# EXERCISE DATA

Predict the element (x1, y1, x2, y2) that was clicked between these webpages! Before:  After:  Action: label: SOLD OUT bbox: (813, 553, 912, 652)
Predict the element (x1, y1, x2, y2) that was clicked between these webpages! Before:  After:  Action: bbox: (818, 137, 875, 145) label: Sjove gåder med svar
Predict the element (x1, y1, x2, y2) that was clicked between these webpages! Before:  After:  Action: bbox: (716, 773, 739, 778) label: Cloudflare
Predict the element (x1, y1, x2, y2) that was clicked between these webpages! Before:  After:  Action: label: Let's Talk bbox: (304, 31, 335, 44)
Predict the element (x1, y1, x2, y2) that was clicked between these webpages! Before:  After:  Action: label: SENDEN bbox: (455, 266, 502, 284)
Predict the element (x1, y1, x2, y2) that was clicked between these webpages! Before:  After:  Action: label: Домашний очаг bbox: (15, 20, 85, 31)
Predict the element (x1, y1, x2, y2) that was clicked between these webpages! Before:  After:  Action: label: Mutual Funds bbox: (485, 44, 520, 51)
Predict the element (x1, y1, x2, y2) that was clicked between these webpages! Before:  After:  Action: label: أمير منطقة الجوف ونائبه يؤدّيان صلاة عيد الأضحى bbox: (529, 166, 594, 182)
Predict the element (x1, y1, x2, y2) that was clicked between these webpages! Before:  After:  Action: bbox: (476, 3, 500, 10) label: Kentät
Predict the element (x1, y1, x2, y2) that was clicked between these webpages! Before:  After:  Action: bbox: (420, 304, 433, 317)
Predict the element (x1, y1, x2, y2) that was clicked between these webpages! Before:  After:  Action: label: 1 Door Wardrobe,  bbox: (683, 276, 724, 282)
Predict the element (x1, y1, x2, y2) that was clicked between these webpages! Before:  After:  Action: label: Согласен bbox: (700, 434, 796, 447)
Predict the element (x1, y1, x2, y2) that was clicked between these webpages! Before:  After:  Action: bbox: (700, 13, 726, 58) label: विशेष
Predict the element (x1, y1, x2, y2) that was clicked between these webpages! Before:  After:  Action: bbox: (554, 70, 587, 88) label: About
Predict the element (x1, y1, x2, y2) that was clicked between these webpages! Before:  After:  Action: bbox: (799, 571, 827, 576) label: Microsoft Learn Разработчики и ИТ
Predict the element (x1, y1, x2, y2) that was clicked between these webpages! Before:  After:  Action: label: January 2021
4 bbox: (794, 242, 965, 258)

# AIM OF THE EXERCISE
Output the lines of the listing above as a numbered list, from the line containing "166, 594, 182)" through the line containing "58) label: विशेष", both included, leaving out any blank lines.

# RESULT BELOW
1. Predict the element (x1, y1, x2, y2) that was clicked between these webpages! Before:  After:  Action: label: أمير منطقة الجوف ونائبه يؤدّيان صلاة عيد الأضحى bbox: (529, 166, 594, 182)
2. Predict the element (x1, y1, x2, y2) that was clicked between these webpages! Before:  After:  Action: bbox: (476, 3, 500, 10) label: Kentät
3. Predict the element (x1, y1, x2, y2) that was clicked between these webpages! Before:  After:  Action: bbox: (420, 304, 433, 317)
4. Predict the element (x1, y1, x2, y2) that was clicked between these webpages! Before:  After:  Action: label: 1 Door Wardrobe,  bbox: (683, 276, 724, 282)
5. Predict the element (x1, y1, x2, y2) that was clicked between these webpages! Before:  After:  Action: label: Согласен bbox: (700, 434, 796, 447)
6. Predict the element (x1, y1, x2, y2) that was clicked between these webpages! Before:  After:  Action: bbox: (700, 13, 726, 58) label: विशेष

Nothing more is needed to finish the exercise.